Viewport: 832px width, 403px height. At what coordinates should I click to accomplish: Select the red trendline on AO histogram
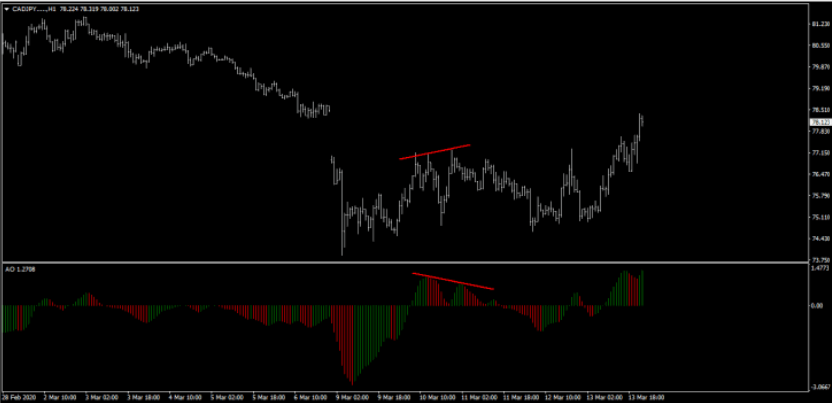[x=452, y=281]
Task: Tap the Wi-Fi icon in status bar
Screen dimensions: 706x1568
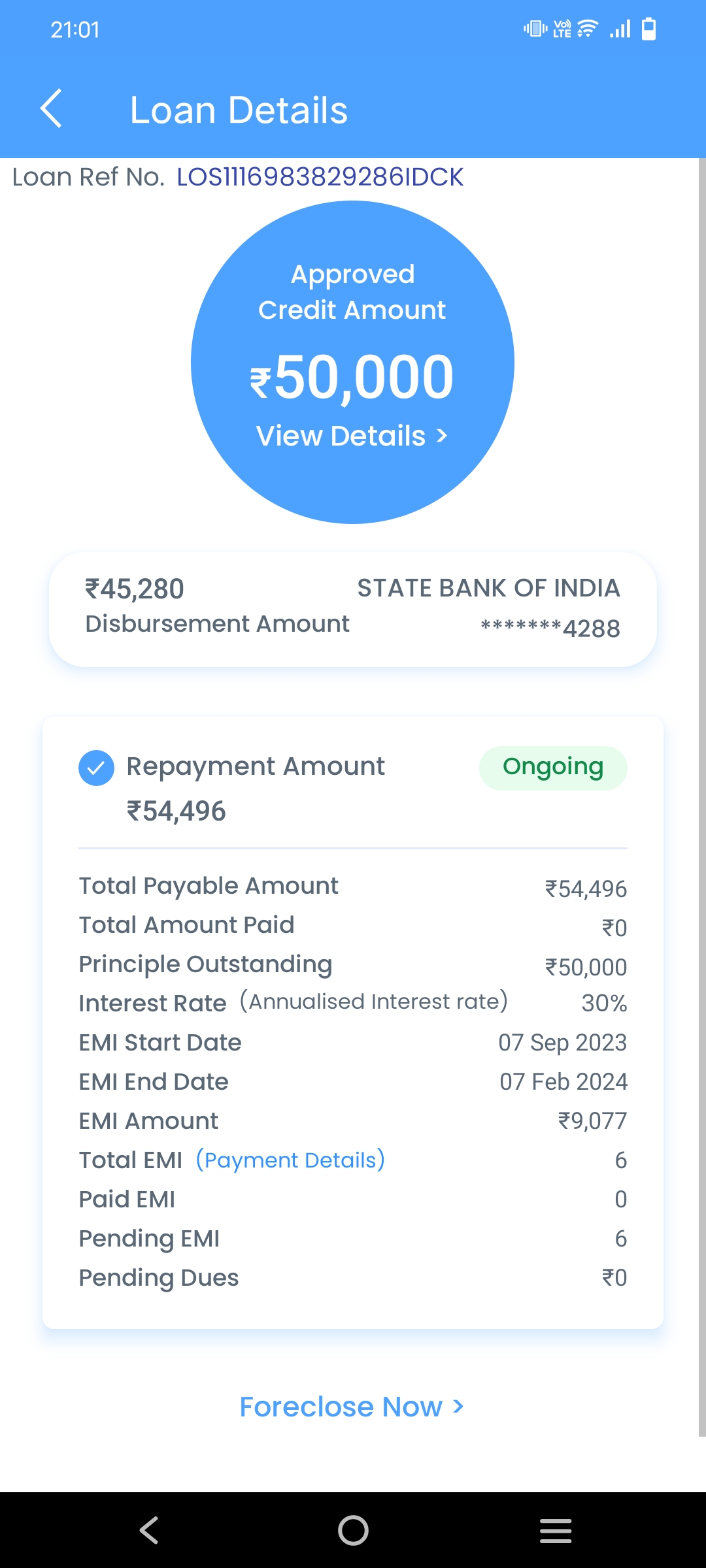Action: 588,29
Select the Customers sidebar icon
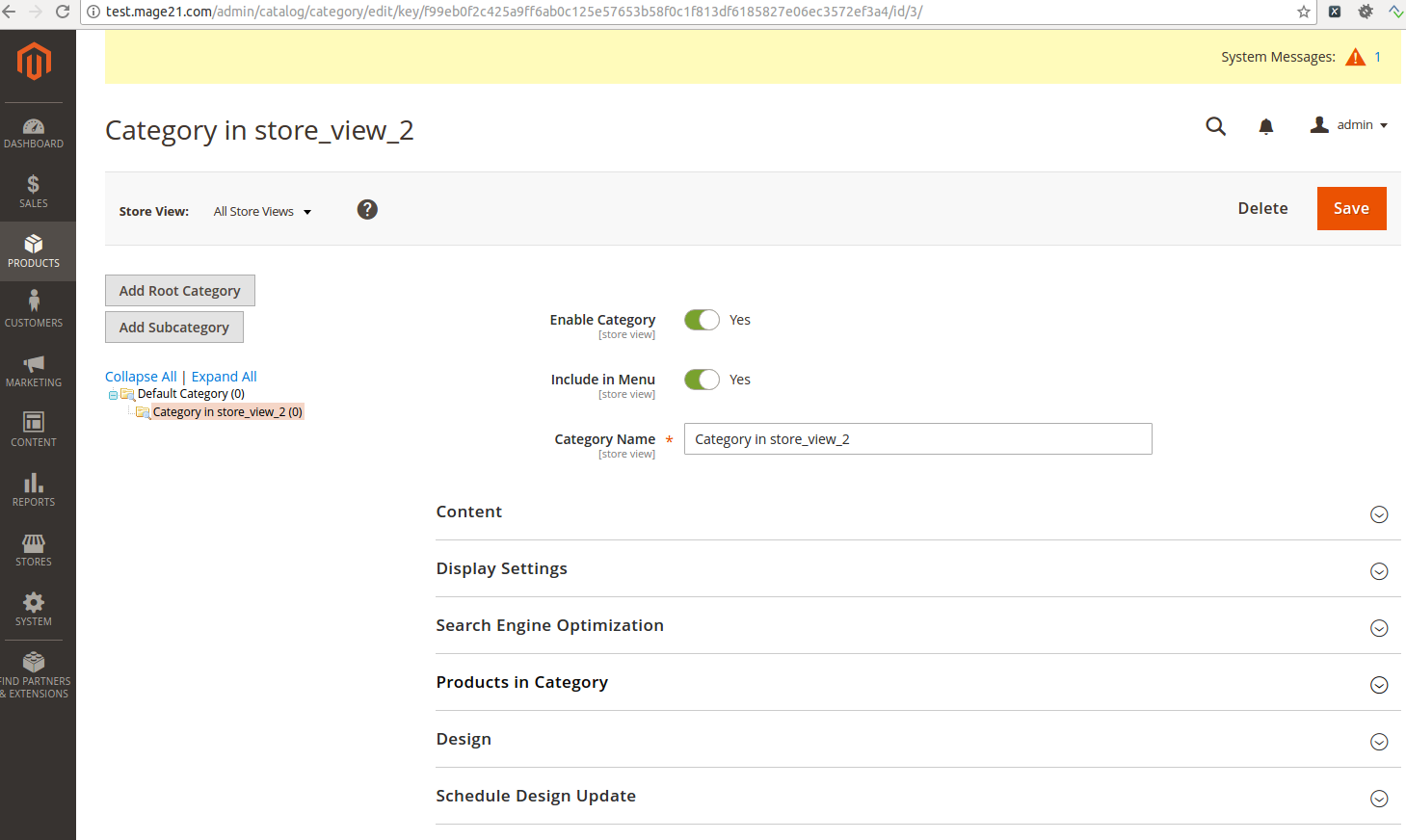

-=-=-

With the pictures omitted, print precisely the lines from the one with "Screen dimensions: 706x1568" to the final line of the records, both included.

Screen dimensions: 706x1568
Action: 588,29
Select the Customers sidebar icon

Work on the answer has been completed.